Assignment 5, due Sept 27

Part of the homework for 22C:116, fall 2002
by Douglas W. Jones
THE UNIVERSITY OF IOWA Department of Computer Science

  1. Background: There is a user-level thread package written in C and callable from C or C++ programs on-line at:
    http://homepage.cs.uiowa.edu/~dwjones/opsys/threads/

    The usual way for a C program to read a character from standard input is to call ch=getchar(); for many purposes, this is equivalent to the Unix kernel call read(0,&ch,1). (Under Unix, file descriptor zero is standard input.)

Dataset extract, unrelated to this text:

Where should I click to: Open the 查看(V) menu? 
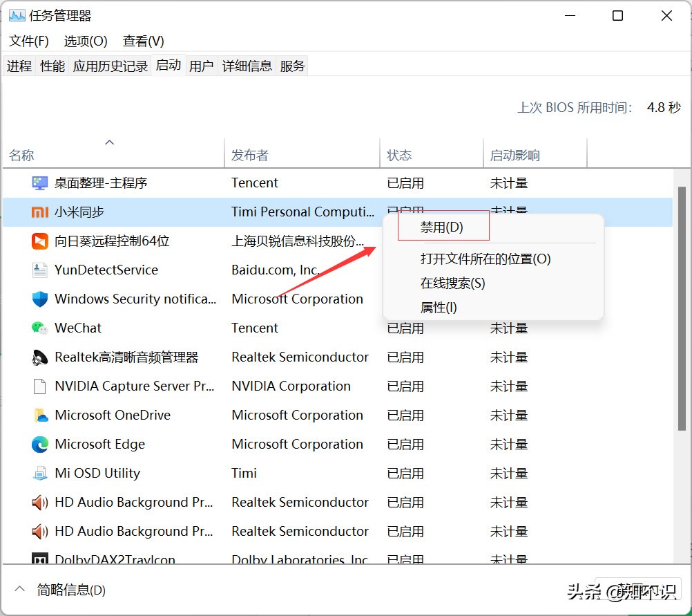[x=142, y=41]
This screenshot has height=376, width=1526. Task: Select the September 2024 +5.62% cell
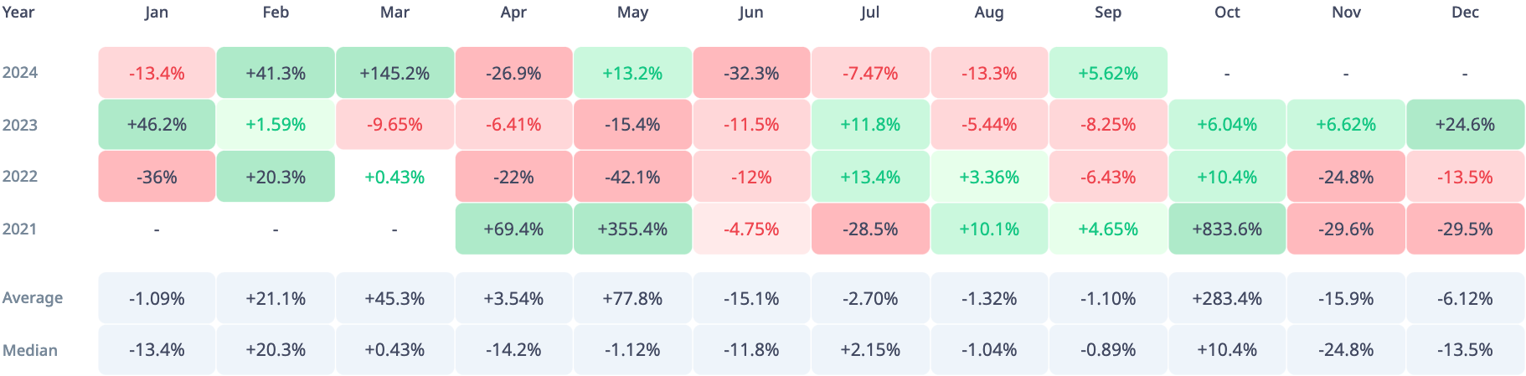pyautogui.click(x=1108, y=73)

    The Problem: Write, thread_getchar(), a routine to read a character from standard input under the thread manager. This would have to allow other threads to run until a character was available on standard input.

    Suggestion: You could use the select() Unix kernel call to implement this, or you could you use the O_NONBLOCK option for the open() kernel call (opening /dev/tty, the current interactive terminal) to implement this, or you could use fcntl to set the O_NONBLOCK attribute of file descriptor zero, which is already open. (See the unix man pages for documentation of these services!)

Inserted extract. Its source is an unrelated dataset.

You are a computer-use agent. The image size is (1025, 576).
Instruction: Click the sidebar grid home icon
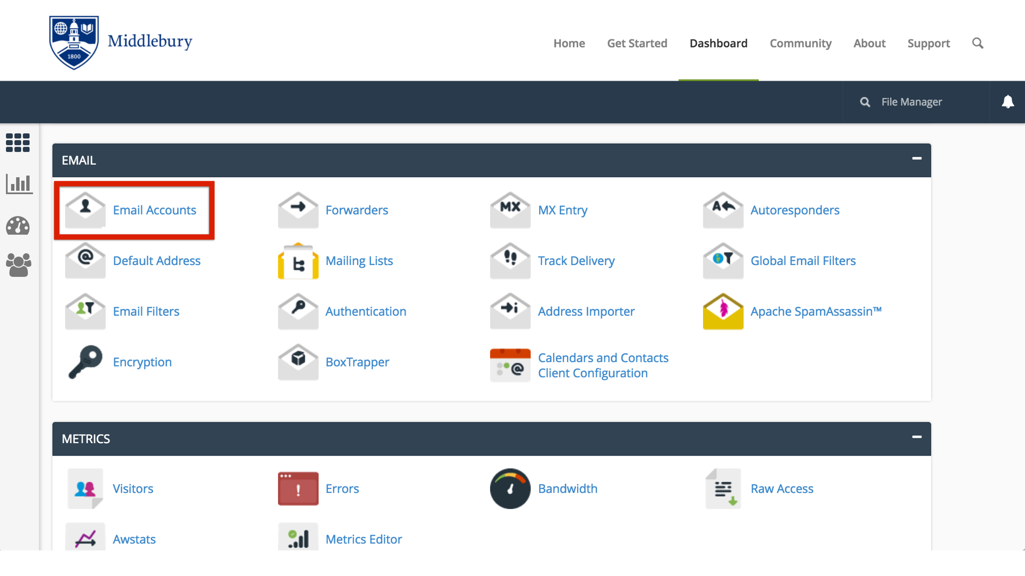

  2. Background: Your code for thread_getchar() probably makes one or two kernel calls each time you call it. Kernel calls are typically more expensive than procedure or function calls because of the cost of crossing the user/kernel protection boundary.

    A Problem: Under certain circumstances, some of the kernel calls suggested above allow thread-getchar() to make fewer than 1 kernel call per character being read. What implementation would allow this, and under what circumstances will this be true?

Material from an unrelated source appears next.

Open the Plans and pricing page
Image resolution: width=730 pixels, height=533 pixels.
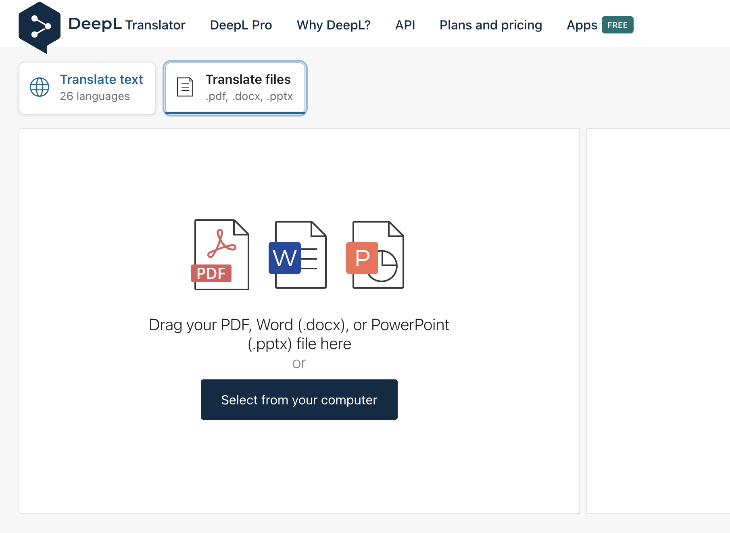click(490, 25)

    A Hint: Consider the difference between getchar() as defined in <stdio.h> and the Unix kernel call read(0,&ch,1). You can read the source for the former in /usr/include/stdio.h.

  3. Background: You know that the page-fault handler in a virtual memory system must do disk I/O in order to handle a fault. Suppose we have a hard drive with one partition reserved as the "swap space" used for the virtual memory of the entire system, with many different processes running on the system.

    Further, suppose our disk I/O driver uses the elevator algorithm for disk I/O scheduling, and that it uses the trick suggested in the course notes to use the pending requests in the disk queue as a cache.

    A Question: Explain the relationship between the process manager, the disk interrupt service routine and the page-fault handler. Focus on the time when the disk I/O transfer required to service a page fault is completed.

  4. A Problem: Do problem 11 on page 374 of the text. The numbers requested in the text give the peak data rate to or from the device. Also compute the average data rate you'd expect for a sequence of input or output requests to randomly selected sectors on disk.